RECORDS SHOWN START

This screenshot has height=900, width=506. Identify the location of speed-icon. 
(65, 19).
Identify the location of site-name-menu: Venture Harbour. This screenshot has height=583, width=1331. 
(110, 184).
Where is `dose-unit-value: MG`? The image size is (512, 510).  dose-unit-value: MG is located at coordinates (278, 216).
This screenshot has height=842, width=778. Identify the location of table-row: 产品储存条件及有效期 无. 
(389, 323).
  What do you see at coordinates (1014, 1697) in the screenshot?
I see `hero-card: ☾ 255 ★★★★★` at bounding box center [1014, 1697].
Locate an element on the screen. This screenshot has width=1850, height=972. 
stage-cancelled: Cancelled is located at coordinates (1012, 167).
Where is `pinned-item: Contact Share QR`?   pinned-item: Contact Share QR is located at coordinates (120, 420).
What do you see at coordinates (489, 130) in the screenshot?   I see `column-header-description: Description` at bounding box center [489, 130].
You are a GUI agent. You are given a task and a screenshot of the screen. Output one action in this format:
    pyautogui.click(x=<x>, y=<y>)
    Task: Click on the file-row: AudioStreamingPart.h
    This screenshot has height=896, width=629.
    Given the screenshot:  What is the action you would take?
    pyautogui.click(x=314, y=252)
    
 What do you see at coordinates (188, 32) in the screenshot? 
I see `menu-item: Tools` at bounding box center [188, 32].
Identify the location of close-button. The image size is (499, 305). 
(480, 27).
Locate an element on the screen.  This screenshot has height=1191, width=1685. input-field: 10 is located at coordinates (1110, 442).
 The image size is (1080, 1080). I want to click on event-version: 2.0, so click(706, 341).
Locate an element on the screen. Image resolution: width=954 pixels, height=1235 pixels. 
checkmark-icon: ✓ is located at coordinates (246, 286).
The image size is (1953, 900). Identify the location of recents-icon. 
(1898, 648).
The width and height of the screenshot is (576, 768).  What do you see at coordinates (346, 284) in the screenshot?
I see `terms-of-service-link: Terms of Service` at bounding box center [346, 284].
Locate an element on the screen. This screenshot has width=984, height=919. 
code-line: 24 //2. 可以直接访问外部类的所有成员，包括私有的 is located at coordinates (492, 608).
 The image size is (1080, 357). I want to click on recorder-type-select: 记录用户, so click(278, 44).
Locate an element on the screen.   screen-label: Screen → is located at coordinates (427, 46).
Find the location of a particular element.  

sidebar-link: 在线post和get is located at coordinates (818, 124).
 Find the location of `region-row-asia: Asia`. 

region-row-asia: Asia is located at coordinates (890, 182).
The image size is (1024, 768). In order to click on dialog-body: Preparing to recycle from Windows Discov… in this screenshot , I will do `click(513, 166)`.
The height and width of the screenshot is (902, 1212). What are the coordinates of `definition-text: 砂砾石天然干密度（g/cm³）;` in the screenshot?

RECORDS SHOWN END

* YOUR ASSIGNMENT: Reproduce all of the material above line for line, with no changes.

* RESULT FOR THIS EXERCISE:
This screenshot has height=900, width=506. Identify the location of speed-icon. 
(65, 19).
Identify the location of site-name-menu: Venture Harbour. This screenshot has height=583, width=1331. 
(110, 184).
Where is `dose-unit-value: MG`? The image size is (512, 510).  dose-unit-value: MG is located at coordinates (278, 216).
This screenshot has height=842, width=778. Identify the location of table-row: 产品储存条件及有效期 无. 
(389, 323).
  What do you see at coordinates (1014, 1697) in the screenshot?
I see `hero-card: ☾ 255 ★★★★★` at bounding box center [1014, 1697].
Locate an element on the screen. This screenshot has width=1850, height=972. 
stage-cancelled: Cancelled is located at coordinates (1012, 167).
Where is `pinned-item: Contact Share QR`?   pinned-item: Contact Share QR is located at coordinates (120, 420).
What do you see at coordinates (489, 130) in the screenshot?   I see `column-header-description: Description` at bounding box center [489, 130].
You are a GUI agent. You are given a task and a screenshot of the screen. Output one action in this format:
    pyautogui.click(x=<x>, y=<y>)
    Task: Click on the file-row: AudioStreamingPart.h
    This screenshot has height=896, width=629.
    Given the screenshot:  What is the action you would take?
    pyautogui.click(x=314, y=252)
    
 What do you see at coordinates (188, 32) in the screenshot? 
I see `menu-item: Tools` at bounding box center [188, 32].
Identify the location of close-button. The image size is (499, 305). 
(480, 27).
Locate an element on the screen.  This screenshot has height=1191, width=1685. input-field: 10 is located at coordinates (1110, 442).
 The image size is (1080, 1080). I want to click on event-version: 2.0, so click(706, 341).
Locate an element on the screen. Image resolution: width=954 pixels, height=1235 pixels. 
checkmark-icon: ✓ is located at coordinates (246, 286).
The image size is (1953, 900). Identify the location of recents-icon. 
(1898, 648).
The width and height of the screenshot is (576, 768).  What do you see at coordinates (346, 284) in the screenshot?
I see `terms-of-service-link: Terms of Service` at bounding box center [346, 284].
Locate an element on the screen. This screenshot has width=984, height=919. 
code-line: 24 //2. 可以直接访问外部类的所有成员，包括私有的 is located at coordinates (492, 608).
 The image size is (1080, 357). I want to click on recorder-type-select: 记录用户, so click(278, 44).
Locate an element on the screen.   screen-label: Screen → is located at coordinates (427, 46).
Find the location of a particular element.  

sidebar-link: 在线post和get is located at coordinates (818, 124).
 Find the location of `region-row-asia: Asia`. 

region-row-asia: Asia is located at coordinates (890, 182).
The image size is (1024, 768). In order to click on dialog-body: Preparing to recycle from Windows Discov… in this screenshot , I will do `click(513, 166)`.
The height and width of the screenshot is (902, 1212). What are the coordinates of `definition-text: 砂砾石天然干密度（g/cm³）;` in the screenshot?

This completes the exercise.